2.2. Role of KPIs in Railway Benchmarking
Benchmarking in the railway sector plays a key role in performance assessment by identifying best practices and comparing them with reference values. According to research, benchmarking facilitates the understanding of the relative efficiency of different railway systems, and supports strategic decision-making aimed at improving the operational and financial aspects of infrastructure management [
33]. Various studies have utilized benchmarking analyses to evaluate the efficiency of railway companies and identify best practices for enhancing operational performance. KPI-based benchmarking analysis is widely applied in the railway sector to optimize different operational aspects. For instance, benchmarking analysis is used for improving the energy efficiency of urban railway systems [
53], assessing service quality in railway transport [
54], enhancing national railway system safety [
12], comparing performance measurement standards among different railway operators [
55], evaluating railway system performance across Europe [
56], assessing high-speed rail network operational readiness [
57], and evaluating the performance of infrastructure managers in the railway sector [
58].
Benchmarking utilizing KPIs serves as a critical tool for assessing and improving railway infrastructure management, enabling systematic performance comparisons across different networks and identifying best practices for efficient management. The European Commission, through the PRIME (Platform for European Railway Infrastructure Managers) initiative, has established a catalogue of KPIs to standardize performance monitoring and enhance railway infrastructure management. This system covers a broad range of aspects, including contextual framework, safety, environment, performance, service delivery, finance, and growth, allowing for a structured approach to analyzing and comparing infrastructure managers’ performance across Europe [
59]. By utilizing KPIs, railway infrastructure managers can systematically monitor and analyze key parameters that impact the efficiency and safety of the railway system. The benchmarking process facilitates performance comparisons among different railway infrastructure managers, thereby identifying best practices. Using KPIs as a benchmarking foundation ensures precise evaluation and transparency, as clear metrics can be applied to assess success across various domains. The PRIME initiative not only provides a framework for internal evaluation, but also enables comparisons between different national and regional networks, fostering best practices in the railway transport sector. Through this methodology, performance comparisons can drive innovation and alignment with European standards, ultimately contributing to better conditions for passengers and more efficient railway system operations across Europe. Key challenges in benchmarking analysis within the railway sector include limited data availability, inconsistencies between different databases, and variations in regulatory frameworks across countries [
60]. Consequently, methodologically robust approaches must be applied to ensure reliable and accurate performance comparisons. To ensure precise and reliable benchmarking, this paper employs KPIs of railway infrastructure managers. The benchmarking analysis is based on the application of PCA, G-BWM, and AR-DEA methods, which enable a comprehensive evaluation of railway infrastructure managers’ performance.

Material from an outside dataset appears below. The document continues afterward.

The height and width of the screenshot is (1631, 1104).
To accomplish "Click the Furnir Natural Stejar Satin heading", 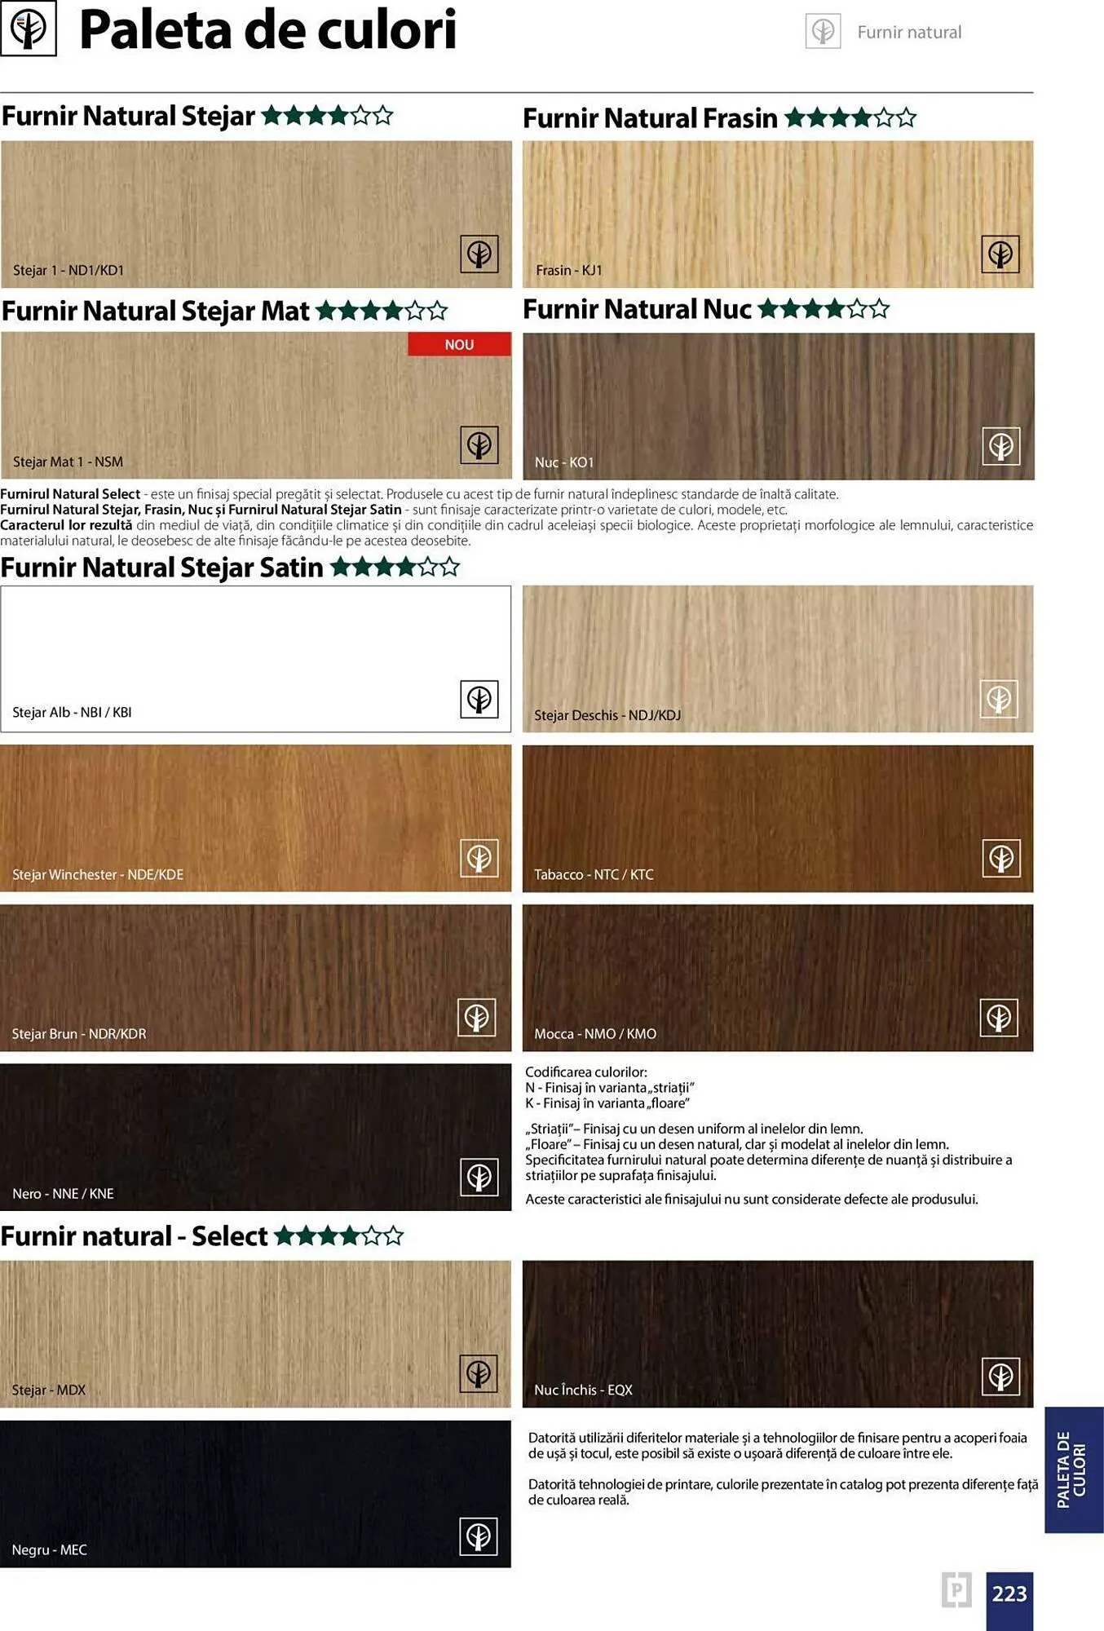I will (161, 567).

3. Methodology—Hybrid PCA–G-BWM–AR-DEA Model
Benchmarking the performance of railway infrastructure managers is a key tool for identifying best practices and improving efficiency. This analysis requires a systematic approach that incorporates KPIs to ensure an objective and reliable evaluation. Given the complexity of infrastructure management, these indicators encompass various efficiency aspects, including operational, financial, technical, and environmental factors. However, evaluation challenges often arise, due to variable interdependencies, data multidimensionality, and subjectivity in determining the importance of individual criteria. To address these challenges, this paper proposes a hybrid model that integrates PCA, the G-BWM, and AR-DEA, leveraging their combined advantages to establish a comprehensive and robust framework for benchmarking railway infrastructure managers’ performance based on KPIs. The proposed hybrid model offers a significant advancement in performance evaluation by addressing key limitations of the traditional DEA method. DEA’s automatic weight assignment often leads to unrealistic evaluations, and the AR DEA model overcomes this by incorporating decision-maker preferences through weight bounds. However, defining these bounds requires a reliable method for capturing preferences, which is why the BWM is employed. The grey environment further enhances the model’s robustness by enabling it to handle imprecise or incomplete information. Additionally, PCA is integrated to reduce dimensionality and improve discrimination power by focusing on the most critical KPIs, which enhances both computational efficiency and the accuracy of the evaluation. This combination of methods ensures more flexible, accurate, and realistic identification of efficient DMUs, contributing to a more effective performance evaluation framework. This model’s contributions to the field include improved discrimination power, computational efficiency, and applicability to complex, multi-criteria environments, making it a valuable tool for performance assessment across various disciplines.
PCA is employed to identify and extract the most relevant variables within the model. This method transforms the original dataset into a new set of variables—principal components—that maximize variance and reduce redundancy among indicators [
61,
62]. The first step in PCA involves data standardization, followed by the calculation of the covariance matrix, the determination of eigenvalues and eigenvectors, and the formation of feature vectors that define the principal components. The objective of this process is to eliminate collinearity among variables and enhance model stability. After dimensionality reduction, the G-BWM is applied to determine the weight coefficients of KPIs. The G-BWM is a Multi-Criteria Decision-Making (MCDM) method based on the grey system theory, allowing experts to quantify subjective preferences by identifying the best and worst criteria. The key steps in this method include defining the evaluation scale, selecting reference criteria, calculating grey vectors that describe the relative relationships among criteria, and estimating the initial and final weight coefficients. This approach enhances evaluation consistency under uncertainty and reduces subjective biases in weight assignment.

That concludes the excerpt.